- [ABOUT THIS EXERCISE] What you produce should be every line from the data that includes "coordinates".

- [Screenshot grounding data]

=== Begin Enclosure ===

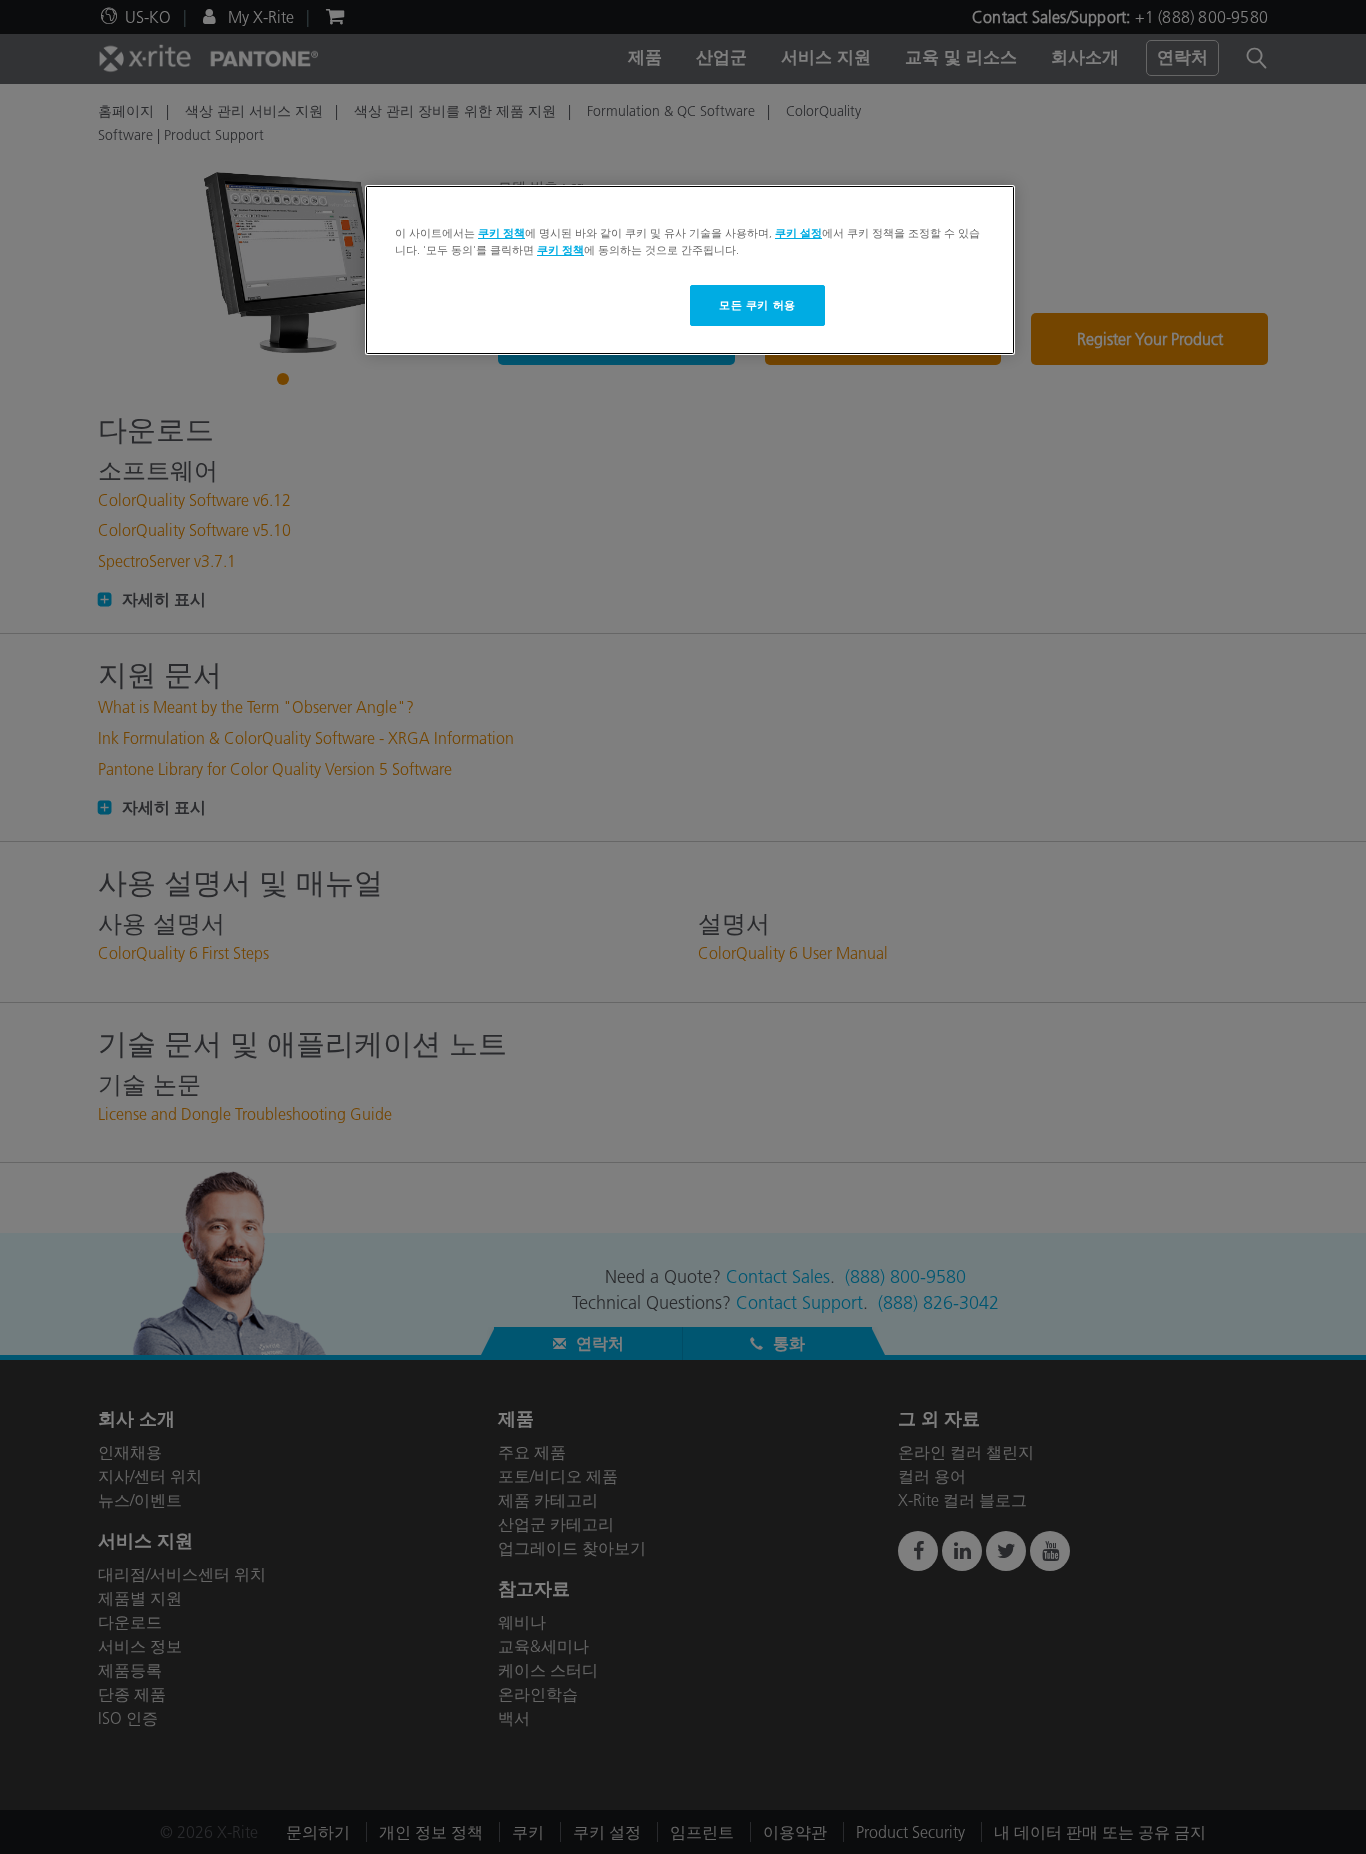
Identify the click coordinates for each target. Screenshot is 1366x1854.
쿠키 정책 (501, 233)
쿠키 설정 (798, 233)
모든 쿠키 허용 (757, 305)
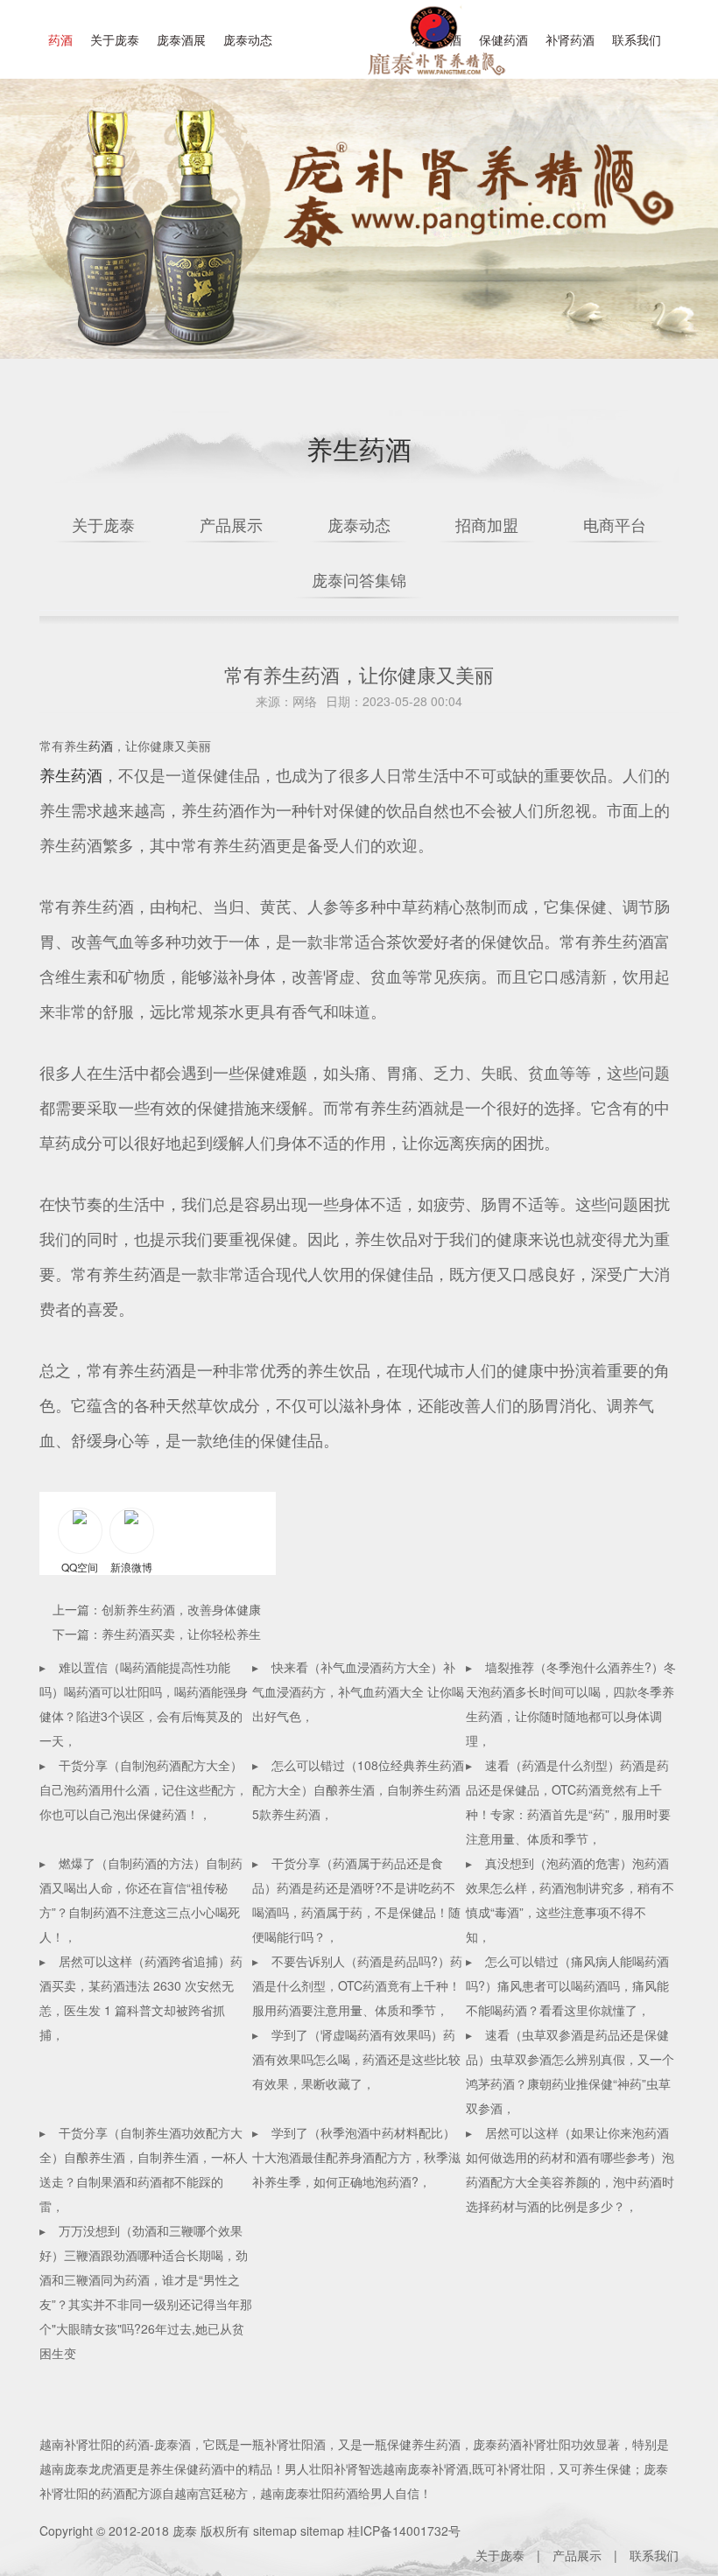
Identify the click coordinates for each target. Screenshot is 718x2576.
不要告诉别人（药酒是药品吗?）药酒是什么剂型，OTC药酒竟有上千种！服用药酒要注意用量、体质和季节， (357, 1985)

=== End Enclosure ===

- [FINISHED EXERCISE]
Identify the click coordinates for each target. Screenshot is 1366x1854.
Identify the click coordinates for each target. Screenshot is 718x2576.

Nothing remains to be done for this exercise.